Recently a New York City law firm approached us with a problem: the other party was dumping thousands of pages of discovery into their Everlaw eDiscovery services and generating thousands of dollars of monthly expenses. By their initial estimates, their Everlaw costs would reach $10,000 per month for this single case and likely to continue past 12 months – meaning a $120,000 for eDiscovery of mostly useless data. The owner of the firm reached out to us on a Thursday afternoon, after a short conversation we promised a solution by Monday.
To the attorney this challenge seemed massive, but to us this was a simple problem with an easy solution. We would roll out a hybrid solution that would help pre-process the data so that only useful information would be sent to Everlaw. Hybrid, in this case, meant that we would leverage their staff, our staff, and plenty of automation. If the project performed well, we would spend 80% of our time doing additional work with each new dump and 20% on improvements – kaizen at its best.
We leveraged the AWS CLI (Amazon Web Services Command-Line Interface) to synchronize the data from on-premise systems to Amazon S3. We needed to stage the data. From there we decided on a two pronged approach and an internal race: see who gets to a solution quicker. We like to make things fun so we had Team Platypus and Team Aardvark. Team Platypus would work using a proven stack of software on an AWS EC2 Windows instance wile Team Aardvark would chase Amazon Textract and Lambda functions. The goal of each team was to OCR all the files, convert them to PDF, and combine them in some human-usable way. The organized documents would be submitted to the attorneys at the firm who were fairly skilled at parsing out useful information, and from there the small subset of data would be sent to Everlaw.
By Friday morning Team Platypus was in the lead and we put all energy into their effort. What we did next sounded far more impressive than it was: we used a substantial Amazon EC2 Windows 2019 Server instance to run Tesseract and PDFtk on the data saving the customer $100,000 in the process.
Tesseract is a Google supported optical character recognition engine. Our server was configured to take the data from the staging area in Amazon S3, bring it to high-performance EBS volumes, OCR it, and save each file as PDF. By Friday afternoon we OCRd about 145,000 files and pushed them to the next stage. The next stage was to identify patterns in the data and find ways to combine it. We wrote our own code for this part and sent the batches to PDFtk to combine into human-usable PDFs. The deliverables were PDF files each containing between 100 and 500 pages that the attorneys would flip through.

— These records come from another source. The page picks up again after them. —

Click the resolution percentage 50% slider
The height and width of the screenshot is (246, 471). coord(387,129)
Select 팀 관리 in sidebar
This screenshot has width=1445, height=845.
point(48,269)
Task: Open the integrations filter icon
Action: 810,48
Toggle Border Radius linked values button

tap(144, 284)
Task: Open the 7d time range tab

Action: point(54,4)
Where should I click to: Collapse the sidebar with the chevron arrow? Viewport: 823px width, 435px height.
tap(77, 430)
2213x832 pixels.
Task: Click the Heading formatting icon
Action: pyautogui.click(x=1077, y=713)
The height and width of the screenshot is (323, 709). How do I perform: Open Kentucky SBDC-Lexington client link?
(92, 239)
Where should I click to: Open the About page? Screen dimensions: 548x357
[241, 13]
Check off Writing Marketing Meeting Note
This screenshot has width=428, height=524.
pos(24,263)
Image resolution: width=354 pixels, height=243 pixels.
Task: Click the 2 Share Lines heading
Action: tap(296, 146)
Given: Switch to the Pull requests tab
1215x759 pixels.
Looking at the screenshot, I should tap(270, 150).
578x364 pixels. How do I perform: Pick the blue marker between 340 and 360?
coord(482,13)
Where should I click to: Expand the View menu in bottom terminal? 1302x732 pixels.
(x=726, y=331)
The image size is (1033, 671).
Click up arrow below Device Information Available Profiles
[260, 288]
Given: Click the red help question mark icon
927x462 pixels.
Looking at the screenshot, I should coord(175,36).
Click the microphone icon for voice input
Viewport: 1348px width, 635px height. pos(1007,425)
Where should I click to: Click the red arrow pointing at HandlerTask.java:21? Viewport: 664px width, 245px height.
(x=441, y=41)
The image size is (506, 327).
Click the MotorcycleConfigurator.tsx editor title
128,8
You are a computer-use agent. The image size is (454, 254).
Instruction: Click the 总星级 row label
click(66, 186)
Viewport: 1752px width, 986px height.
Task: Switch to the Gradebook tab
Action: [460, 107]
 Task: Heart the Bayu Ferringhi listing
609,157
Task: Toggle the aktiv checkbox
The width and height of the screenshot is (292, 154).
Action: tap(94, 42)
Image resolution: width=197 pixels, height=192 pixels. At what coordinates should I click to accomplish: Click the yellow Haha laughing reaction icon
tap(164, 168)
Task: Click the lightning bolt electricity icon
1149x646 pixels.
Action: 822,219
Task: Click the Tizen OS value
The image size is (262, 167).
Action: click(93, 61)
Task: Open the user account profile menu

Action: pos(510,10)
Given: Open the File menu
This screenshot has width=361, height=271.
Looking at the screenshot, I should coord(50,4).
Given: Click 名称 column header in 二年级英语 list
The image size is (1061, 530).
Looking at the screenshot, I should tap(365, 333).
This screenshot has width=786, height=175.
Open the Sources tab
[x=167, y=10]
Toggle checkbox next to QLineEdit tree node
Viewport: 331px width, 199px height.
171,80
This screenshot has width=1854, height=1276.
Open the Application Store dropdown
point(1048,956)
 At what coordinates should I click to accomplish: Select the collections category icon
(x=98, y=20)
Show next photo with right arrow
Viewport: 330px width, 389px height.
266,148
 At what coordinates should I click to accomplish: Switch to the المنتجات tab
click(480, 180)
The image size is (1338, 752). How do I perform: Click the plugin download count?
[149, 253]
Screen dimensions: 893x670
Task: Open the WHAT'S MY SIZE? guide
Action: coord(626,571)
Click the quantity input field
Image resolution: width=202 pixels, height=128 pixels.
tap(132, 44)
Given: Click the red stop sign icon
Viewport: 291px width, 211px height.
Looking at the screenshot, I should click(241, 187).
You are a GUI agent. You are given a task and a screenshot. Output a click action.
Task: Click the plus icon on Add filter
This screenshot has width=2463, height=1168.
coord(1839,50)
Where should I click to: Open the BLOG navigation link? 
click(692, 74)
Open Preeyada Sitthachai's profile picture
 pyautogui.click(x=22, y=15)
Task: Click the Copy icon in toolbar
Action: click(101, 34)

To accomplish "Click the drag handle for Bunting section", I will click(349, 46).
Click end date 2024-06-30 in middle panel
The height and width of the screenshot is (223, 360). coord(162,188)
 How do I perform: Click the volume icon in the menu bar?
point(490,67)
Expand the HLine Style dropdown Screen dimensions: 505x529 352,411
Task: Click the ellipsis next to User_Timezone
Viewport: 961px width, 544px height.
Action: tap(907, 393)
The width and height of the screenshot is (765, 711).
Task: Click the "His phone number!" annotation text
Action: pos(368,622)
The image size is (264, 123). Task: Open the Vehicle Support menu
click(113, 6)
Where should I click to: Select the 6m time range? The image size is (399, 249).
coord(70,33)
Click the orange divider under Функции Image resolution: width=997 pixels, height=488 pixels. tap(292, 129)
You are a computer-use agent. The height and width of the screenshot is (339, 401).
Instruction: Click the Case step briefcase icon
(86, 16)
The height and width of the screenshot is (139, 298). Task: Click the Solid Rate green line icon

We typically do not work on the weekends, but this was a special case and we performed finalization and QA on the data on Saturday. Our QA consisted of spot-checking an automated testing that looked to verify OCR was performed on every detectable paragraph and that bates numbers were in chronological order. They were.
We delivered all final products using a reverse AWS CLI synch on Monday. $100,000+ saved at a cost of about 8 man hours and some AWS machine time.